His excitement and feigned earnestness had brought the tears to his eyes. Sam saw them and was convinced.
“Andy,” he said solemnly. “I know you’re my friend, and mean right. I’ll swear before God it wasn’t me, and I know nothing about it, and I won’t run away.”
“But how will we prove it,” said Offitt, wringing his hands in distress. “Where was you last night from ten to eleven?”
“You know where I was—in your room. I went there just after nine and fell asleep waiting for you.”
“Yes, of course, but who knows it? Sam, I believe you are innocent since you say so. But see the circumstances. You have talked about goin’ for him. You have had a fight with him, and got put in jail for it, and—” he was about to mention the hammer, but was afraid—“I wish you would take my advice and go off for a week or so till the truth comes out. I’ll lend you all the money you want. I’m flush this week.”
“No, Andy,” said Sleeny, “nobody could be kinder than you. But I won’t run away. They can’t put a man where he wasn’t.”
“Very well,” replied Offitt, “I admire your pluck, and I’ll swear a blue streak for you when the time comes. And perhaps I had better get away now so they won’t know I’ve been with you.”

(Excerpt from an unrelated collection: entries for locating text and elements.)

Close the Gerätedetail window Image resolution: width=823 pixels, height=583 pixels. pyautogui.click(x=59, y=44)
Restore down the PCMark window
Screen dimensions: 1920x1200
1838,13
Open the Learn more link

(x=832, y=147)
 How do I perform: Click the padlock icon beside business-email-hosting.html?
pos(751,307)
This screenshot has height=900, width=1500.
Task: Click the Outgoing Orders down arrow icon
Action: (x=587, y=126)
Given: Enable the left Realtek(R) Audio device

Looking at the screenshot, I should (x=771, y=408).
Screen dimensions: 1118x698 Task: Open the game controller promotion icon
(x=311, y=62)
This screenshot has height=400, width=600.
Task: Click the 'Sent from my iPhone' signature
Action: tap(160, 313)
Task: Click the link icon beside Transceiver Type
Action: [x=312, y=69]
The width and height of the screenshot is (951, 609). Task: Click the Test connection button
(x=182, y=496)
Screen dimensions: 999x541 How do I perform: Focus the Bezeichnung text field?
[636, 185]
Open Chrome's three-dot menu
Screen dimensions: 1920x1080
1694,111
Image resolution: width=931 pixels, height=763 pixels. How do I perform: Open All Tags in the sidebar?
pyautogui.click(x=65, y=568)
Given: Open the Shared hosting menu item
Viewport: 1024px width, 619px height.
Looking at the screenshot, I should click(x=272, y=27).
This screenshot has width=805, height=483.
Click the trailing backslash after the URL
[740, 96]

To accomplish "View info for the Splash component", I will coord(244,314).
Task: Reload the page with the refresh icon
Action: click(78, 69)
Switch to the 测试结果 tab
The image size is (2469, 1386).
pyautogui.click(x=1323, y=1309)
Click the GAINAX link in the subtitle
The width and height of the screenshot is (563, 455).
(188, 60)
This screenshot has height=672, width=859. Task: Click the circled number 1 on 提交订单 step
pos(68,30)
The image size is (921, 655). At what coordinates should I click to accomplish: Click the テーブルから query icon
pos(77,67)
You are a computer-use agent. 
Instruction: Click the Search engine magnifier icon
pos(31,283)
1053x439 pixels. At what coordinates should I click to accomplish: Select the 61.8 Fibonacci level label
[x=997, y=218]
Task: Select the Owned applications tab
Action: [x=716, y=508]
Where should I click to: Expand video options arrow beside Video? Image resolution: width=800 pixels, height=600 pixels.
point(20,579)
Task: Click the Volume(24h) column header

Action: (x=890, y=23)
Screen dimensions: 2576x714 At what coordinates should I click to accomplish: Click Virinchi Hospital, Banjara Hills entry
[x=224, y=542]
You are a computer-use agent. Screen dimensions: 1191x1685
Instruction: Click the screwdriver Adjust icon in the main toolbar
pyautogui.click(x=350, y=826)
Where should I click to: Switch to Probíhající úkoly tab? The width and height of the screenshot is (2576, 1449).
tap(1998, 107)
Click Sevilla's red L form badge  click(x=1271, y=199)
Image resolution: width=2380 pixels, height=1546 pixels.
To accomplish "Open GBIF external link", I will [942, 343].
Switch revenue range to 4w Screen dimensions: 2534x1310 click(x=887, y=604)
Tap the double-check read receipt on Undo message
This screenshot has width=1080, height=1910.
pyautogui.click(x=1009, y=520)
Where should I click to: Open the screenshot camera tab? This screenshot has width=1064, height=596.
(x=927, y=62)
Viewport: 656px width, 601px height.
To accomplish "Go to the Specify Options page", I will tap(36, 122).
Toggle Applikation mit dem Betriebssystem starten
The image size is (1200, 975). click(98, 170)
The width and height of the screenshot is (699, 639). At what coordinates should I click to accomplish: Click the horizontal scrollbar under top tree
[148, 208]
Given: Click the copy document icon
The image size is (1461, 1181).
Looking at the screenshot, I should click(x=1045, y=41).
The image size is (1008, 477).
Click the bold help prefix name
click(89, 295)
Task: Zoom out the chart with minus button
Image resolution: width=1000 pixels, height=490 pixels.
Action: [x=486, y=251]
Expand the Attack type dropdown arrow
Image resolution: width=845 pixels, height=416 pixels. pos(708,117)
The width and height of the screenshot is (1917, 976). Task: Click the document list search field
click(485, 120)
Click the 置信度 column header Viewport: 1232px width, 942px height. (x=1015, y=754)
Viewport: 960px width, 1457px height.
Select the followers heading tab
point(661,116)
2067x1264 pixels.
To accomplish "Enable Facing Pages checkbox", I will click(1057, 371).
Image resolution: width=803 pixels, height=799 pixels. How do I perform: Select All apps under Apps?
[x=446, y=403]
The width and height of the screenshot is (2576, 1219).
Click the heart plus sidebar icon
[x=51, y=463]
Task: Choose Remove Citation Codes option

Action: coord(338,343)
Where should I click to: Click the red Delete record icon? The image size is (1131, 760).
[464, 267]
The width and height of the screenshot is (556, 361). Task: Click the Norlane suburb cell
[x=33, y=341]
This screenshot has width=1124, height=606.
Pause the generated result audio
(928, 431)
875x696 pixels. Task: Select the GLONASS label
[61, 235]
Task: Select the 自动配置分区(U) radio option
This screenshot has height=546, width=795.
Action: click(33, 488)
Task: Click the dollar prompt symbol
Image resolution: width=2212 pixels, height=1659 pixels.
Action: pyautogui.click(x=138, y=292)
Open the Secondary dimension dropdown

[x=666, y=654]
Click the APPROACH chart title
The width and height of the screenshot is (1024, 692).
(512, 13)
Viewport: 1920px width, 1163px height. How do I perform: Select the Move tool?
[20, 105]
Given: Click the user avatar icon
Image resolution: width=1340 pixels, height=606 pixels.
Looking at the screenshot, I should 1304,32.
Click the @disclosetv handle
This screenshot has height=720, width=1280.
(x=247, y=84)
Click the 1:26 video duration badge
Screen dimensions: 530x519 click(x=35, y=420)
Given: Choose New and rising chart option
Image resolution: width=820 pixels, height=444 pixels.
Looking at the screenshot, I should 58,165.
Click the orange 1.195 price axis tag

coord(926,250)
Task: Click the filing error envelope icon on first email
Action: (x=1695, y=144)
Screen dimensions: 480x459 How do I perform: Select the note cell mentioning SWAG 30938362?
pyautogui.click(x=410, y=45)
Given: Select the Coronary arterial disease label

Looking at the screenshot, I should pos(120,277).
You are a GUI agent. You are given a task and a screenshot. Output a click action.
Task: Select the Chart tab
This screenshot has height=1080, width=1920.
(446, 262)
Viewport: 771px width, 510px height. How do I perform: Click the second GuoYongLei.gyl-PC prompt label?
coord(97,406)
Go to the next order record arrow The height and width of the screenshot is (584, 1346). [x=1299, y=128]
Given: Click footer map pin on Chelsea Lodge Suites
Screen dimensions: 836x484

He went without a moment’s delay to the chief of police and told him that he had a disagreeable duty to perform; that he knew the murderer of Captain Farnham; that the criminal was an intimate friend of his, a young man hitherto of good character named Sleeny.
“Ah-ha!” said the chief. “That was the fellow that Captain Farnham knocked down and arrested in the riot.”
“The same,” said Offitt. “He has since that been furious against the Captain. I have reasoned with him over and over about it. Yesterday he came to see me; showed me a hammer he had just bought at Ware & Harden’s; said he was going to break Arthur Farnham’s skull with it. I didn’t believe he would, he had said it so often before. While we were talking, I took the hammer and cut his initial on it, a letter S.” The chief nodded, with a broad smile. “He then left me, and when I came back to my room a little before midnight, I found him there. He looked excited, and wanted me to go and get a drink with him. I declined, and he went off. This morning when I heard about the murder I said: ’He’s the man that did the deed.’”
“You have not seen him since last night?”
“No; I suppose, of course, he has run away.”
“Where did he live?”
“Dean Street, at Matchin’s the carpenter.”
The chief turned to his telegraphic operator and rapidly gave orders for the arrest of Sleeny by the police of the nearest station. He also sent for the clerks who were on duty the day before at Ware & Harden’s.
“Mr. ——, I did not get your name,” he said to Offitt, who gave him his name and address. “You have acted the part of a good citizen.”